SysML v2 is the next major generation of the Systems Modeling Language, the standard graphical and textual language for model-based systems engineering. Developed under the Object Management Group (OMG), it is a ground-up redesign of SysML v1.x intended to make system models far more precise, consistent, and interoperable.
What's new in SysML v2
- A precise metamodel: SysML v2 has its own formal foundation (KerML) rather than being a UML profile, removing the ambiguity that plagued v1.
- A textual notation: models can be authored as text, not just diagrams, making them diff-able, reviewable in version control, and far easier to manage at scale.
- A standard API and Services layer: a defined REST/Platform API lets tools read and write models interoperably, enabling the digital thread.
- Stronger semantics: clearer rules for structure, behavior, requirements, and analysis reduce misinterpretation between teams and tools.

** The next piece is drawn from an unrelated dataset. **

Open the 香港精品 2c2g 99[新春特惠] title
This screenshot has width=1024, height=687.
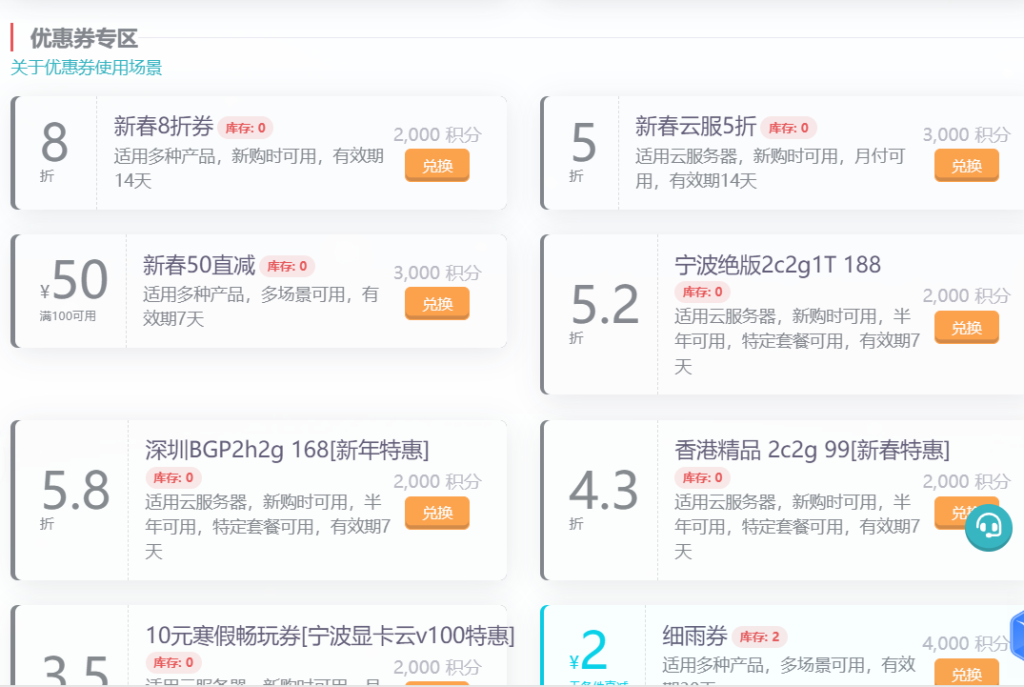pos(811,450)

SysML v2 vs. SysML v1: the key differences
| Aspect | SysML v1.x | SysML v2 |
|---|---|---|
| Foundation | UML profile | Dedicated metamodel (KerML) |
| Notation | Graphical only | Graphical + textual |
| Interoperability | Inconsistent across tools | Standard API for model exchange |
| Precision | Ambiguous in places | Formal, well-defined semantics |
| Version control | Difficult (binary model files) | Text-friendly, diff-able |
For a detailed engineer's-eye view of what changes day to day, see SysML v2 vs SysML v1.6: what changes for systems engineers.
A taste of the textual notation
part def Satellite {
part reactionWheels : ReactionWheel[3];
attribute mass : MassValue;
requirement settlingTimeReq {
doc /* Attitude shall settle within the required time. */
attribute settlingTime : TimeValue;
}
}Expressing models as text like this is one of the biggest practical wins of v2: it brings systems models into the same review, versioning, and automation workflows that software teams already rely on.

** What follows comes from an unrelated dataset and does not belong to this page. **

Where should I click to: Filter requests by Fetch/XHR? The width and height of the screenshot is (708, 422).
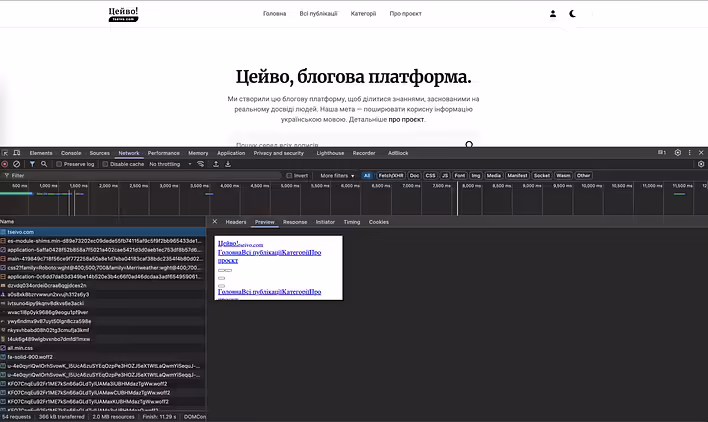390,175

Why SysML v2 matters for tool selection
Many legacy MBSE tools were built entirely around SysML v1 and its UML heritage; retrofitting them for v2's new foundation is hard. This is a moment of disruption in the MBSE tool market, and an advantage for modern platforms designed around v2-era concepts from the start.
Dalus embraces the v2 generation of systems modeling, precise, machine-readable, and interoperable, while keeping the experience approachable. See what MBSE is for the broader context.

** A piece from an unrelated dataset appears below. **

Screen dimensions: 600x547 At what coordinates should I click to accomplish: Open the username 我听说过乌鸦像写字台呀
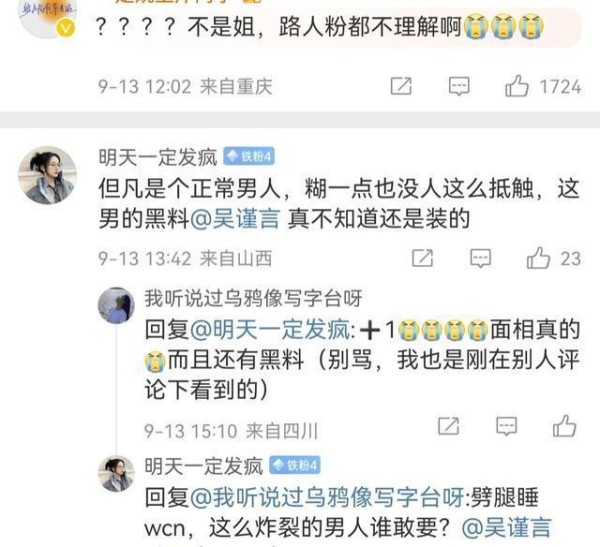(x=253, y=298)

Frequently asked questions
What is SysML v2?+
SysML v2 is the next-generation Systems Modeling Language standardized by the Object Management Group (OMG). It is a ground-up redesign of SysML v1 with a precise metamodel, a textual notation in addition to diagrams, and a standard API, making model-based systems engineering models more rigorous and interoperable.
How is SysML v2 different from SysML v1?+
SysML v1 was built as a UML profile and was often ambiguous and inconsistent across tools. SysML v2 has its own dedicated metamodel (KerML), supports both graphical and textual notation, defines a standard API for exchanging models between tools, and has more precise semantics.
Does SysML v2 have a textual syntax?+
Yes. A major addition in SysML v2 is a textual notation, so models can be authored as text in addition to diagrams. This makes models diff-able, reviewable in version control, and easier to automate at scale.
Is SysML the same as MBSE?+
No. MBSE is the methodology of engineering with a central system model. SysML is one language used to express those models. SysML v2 is the current generation of that language.
Why does SysML v2 matter for choosing an MBSE tool?+
Many legacy tools were built around SysML v1's UML foundation, which makes adopting v2's new metamodel difficult. Tools designed around the v2 generation of concepts can offer better interoperability and a cleaner path to the digital thread.